Today we met with one of our clients, a leading software infrastructure player, who we had helped reposition a key product in 2005. This repositioning was a significant shift because our work recommended moving the focus from a well established albeit entrenched market to a smaller market segment. This strategy would enable them to focus on solving a major customer pain in a clearly superior and differentiated way.
In the meeting with our client (Vice President of Products) today we learned a few things. One was that the business results from the repositioning had been very positive. Acccording to her, the product grew 70% last year as a result of this shift (yes a positioning exercise should have business impact — not just pretty words, remember?). Moreover as we had expected implementing the new positioning was far from a slam dunk. It took them some time to get the key stakeholders — mainly the sales force in their B-to-B direct model — moving in this new direction. But once they did, it worked — and moved the needle on the business, like it should.

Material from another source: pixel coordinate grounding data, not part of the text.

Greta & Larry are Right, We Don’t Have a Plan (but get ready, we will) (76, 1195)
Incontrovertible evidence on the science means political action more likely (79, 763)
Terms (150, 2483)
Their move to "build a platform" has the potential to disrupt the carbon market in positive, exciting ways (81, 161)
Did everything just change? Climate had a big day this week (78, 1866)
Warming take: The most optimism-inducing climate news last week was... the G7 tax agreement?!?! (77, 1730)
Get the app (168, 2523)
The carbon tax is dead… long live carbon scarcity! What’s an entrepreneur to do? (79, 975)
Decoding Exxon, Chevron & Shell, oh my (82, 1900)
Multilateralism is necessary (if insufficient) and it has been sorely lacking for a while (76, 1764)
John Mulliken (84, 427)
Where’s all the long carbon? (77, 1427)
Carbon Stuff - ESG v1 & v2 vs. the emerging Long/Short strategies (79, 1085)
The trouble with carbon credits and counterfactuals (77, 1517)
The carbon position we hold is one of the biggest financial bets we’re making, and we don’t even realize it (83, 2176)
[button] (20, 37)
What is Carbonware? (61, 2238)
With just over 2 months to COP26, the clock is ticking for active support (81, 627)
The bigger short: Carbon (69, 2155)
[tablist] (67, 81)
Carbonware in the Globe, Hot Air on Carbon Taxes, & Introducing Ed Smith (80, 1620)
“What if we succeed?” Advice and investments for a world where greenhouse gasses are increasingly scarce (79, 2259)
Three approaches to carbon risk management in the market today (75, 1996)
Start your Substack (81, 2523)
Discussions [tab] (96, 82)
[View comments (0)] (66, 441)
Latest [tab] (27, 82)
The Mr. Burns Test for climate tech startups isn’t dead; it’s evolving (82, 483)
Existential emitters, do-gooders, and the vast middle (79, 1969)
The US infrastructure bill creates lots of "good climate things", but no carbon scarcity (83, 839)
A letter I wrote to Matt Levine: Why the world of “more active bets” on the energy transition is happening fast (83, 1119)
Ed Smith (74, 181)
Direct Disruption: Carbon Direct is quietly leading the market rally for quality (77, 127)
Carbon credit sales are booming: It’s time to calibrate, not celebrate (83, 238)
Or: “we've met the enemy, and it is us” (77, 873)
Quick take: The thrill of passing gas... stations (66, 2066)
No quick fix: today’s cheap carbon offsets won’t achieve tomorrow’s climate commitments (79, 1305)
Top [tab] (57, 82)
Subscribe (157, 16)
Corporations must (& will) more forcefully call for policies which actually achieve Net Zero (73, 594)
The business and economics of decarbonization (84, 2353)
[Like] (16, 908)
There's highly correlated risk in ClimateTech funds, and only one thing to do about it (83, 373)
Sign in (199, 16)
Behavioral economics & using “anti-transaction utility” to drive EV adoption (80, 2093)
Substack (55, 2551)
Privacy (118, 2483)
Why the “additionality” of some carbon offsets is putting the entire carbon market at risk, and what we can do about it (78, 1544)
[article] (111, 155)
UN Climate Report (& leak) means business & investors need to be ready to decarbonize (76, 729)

Moreover we learned that another factor that helped implement this positioning successfully was: third party validation. In this case, Industry Analysts validated our recommendations and that endorsement was a major factor in winning over the sales team. We have found this to be a common thread with other clients as well. Another client (B to C) recently reported that their retail buyers have validated the positioning we're recommending and that's going to be a major factor in selling it internally.
Having an outside consulting firm conduct the analysis and develop the recommendations helps but what can even more powefully help break down the barriers to repositioning are your own influential stakeholders such as analysts, partners, VARs, retail buyers, etc.
Does this ring true? Tell us what you've found when you've taken on such initiatives.